**What to work on**
Copy the data below word for word, from the line holding "Locate an element on the screen. The image" to the line holding "coordinates (630, 597).", with both of those lines included.

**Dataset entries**

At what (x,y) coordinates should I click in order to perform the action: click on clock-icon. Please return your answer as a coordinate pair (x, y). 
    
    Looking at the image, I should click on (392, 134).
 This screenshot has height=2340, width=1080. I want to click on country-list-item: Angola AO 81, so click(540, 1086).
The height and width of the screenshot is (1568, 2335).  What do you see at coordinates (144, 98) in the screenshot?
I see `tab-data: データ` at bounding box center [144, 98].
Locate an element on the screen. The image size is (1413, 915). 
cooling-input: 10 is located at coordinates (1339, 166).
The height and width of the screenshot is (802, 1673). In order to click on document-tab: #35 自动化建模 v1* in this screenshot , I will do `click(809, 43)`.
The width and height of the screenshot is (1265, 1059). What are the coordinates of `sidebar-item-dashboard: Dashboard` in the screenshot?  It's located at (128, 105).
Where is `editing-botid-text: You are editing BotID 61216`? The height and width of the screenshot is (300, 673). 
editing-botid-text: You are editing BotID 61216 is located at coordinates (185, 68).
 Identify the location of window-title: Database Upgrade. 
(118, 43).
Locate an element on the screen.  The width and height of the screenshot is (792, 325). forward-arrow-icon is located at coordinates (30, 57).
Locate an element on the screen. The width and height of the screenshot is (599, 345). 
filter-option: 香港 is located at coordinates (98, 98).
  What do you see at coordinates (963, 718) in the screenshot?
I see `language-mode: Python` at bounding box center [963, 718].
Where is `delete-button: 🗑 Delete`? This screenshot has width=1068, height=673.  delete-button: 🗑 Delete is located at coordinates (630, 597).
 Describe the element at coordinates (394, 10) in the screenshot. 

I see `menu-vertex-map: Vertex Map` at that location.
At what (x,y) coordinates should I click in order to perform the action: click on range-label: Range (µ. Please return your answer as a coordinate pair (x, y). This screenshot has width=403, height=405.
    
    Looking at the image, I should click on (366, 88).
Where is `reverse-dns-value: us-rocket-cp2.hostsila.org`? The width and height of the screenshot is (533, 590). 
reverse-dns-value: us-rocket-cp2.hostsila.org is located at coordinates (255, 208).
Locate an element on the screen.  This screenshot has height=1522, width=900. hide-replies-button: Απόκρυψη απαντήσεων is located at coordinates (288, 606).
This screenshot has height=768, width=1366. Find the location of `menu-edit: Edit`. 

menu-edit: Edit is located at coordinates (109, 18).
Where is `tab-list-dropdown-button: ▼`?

**Written answer**
Locate an element on the screen. The image size is (1413, 915). 
cooling-input: 10 is located at coordinates (1339, 166).
The height and width of the screenshot is (802, 1673). In order to click on document-tab: #35 自动化建模 v1* in this screenshot , I will do `click(809, 43)`.
The width and height of the screenshot is (1265, 1059). What are the coordinates of `sidebar-item-dashboard: Dashboard` in the screenshot?  It's located at (128, 105).
Where is `editing-botid-text: You are editing BotID 61216`? The height and width of the screenshot is (300, 673). 
editing-botid-text: You are editing BotID 61216 is located at coordinates (185, 68).
 Identify the location of window-title: Database Upgrade. 
(118, 43).
Locate an element on the screen.  The width and height of the screenshot is (792, 325). forward-arrow-icon is located at coordinates (30, 57).
Locate an element on the screen. The width and height of the screenshot is (599, 345). 
filter-option: 香港 is located at coordinates (98, 98).
  What do you see at coordinates (963, 718) in the screenshot?
I see `language-mode: Python` at bounding box center [963, 718].
Where is `delete-button: 🗑 Delete`? This screenshot has width=1068, height=673.  delete-button: 🗑 Delete is located at coordinates (630, 597).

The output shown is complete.